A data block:
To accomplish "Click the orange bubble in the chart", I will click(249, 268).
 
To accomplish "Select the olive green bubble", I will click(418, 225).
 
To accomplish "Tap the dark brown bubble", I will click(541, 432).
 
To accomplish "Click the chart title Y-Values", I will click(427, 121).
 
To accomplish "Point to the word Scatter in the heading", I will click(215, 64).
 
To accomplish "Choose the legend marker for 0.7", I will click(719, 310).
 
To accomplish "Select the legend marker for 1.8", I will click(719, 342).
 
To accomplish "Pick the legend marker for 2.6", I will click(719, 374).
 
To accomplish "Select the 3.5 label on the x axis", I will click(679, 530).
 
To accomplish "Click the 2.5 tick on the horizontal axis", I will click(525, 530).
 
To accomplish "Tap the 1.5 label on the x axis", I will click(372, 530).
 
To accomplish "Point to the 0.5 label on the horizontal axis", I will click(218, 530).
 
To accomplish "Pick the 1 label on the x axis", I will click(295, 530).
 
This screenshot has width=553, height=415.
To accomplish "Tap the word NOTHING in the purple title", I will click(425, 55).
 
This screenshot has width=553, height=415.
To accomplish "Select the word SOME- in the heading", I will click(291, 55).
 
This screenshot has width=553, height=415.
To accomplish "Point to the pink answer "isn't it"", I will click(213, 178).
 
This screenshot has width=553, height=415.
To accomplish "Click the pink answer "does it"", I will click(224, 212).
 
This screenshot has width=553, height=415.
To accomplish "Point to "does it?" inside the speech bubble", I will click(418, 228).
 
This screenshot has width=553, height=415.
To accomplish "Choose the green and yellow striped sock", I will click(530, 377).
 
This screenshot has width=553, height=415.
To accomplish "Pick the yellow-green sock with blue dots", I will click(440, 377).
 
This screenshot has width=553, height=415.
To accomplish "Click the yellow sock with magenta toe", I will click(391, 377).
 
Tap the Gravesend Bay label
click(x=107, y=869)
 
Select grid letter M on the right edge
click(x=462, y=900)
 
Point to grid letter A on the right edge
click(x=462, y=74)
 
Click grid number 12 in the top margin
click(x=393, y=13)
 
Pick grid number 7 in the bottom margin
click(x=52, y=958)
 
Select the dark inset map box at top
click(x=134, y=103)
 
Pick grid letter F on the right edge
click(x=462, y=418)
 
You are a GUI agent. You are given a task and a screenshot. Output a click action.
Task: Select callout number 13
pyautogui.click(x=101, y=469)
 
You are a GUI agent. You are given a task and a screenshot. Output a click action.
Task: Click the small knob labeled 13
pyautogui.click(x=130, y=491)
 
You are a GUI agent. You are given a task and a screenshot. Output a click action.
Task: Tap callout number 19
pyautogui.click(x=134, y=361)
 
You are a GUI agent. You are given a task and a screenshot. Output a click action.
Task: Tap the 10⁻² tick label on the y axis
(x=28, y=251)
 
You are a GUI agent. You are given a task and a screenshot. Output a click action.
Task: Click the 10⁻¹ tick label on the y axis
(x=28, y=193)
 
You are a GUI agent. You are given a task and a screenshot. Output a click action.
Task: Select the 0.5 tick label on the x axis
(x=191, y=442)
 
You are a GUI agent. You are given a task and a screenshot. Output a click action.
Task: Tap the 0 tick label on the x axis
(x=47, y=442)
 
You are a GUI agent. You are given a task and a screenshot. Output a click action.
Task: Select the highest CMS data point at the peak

● TASK OBJECTIVE
Please collect every line above that contains the word "right" and copy each one in full. Treat the match as case-sensitive.

● WORKED ANSWER
Select grid letter M on the right edge
Point to grid letter A on the right edge
Pick grid letter F on the right edge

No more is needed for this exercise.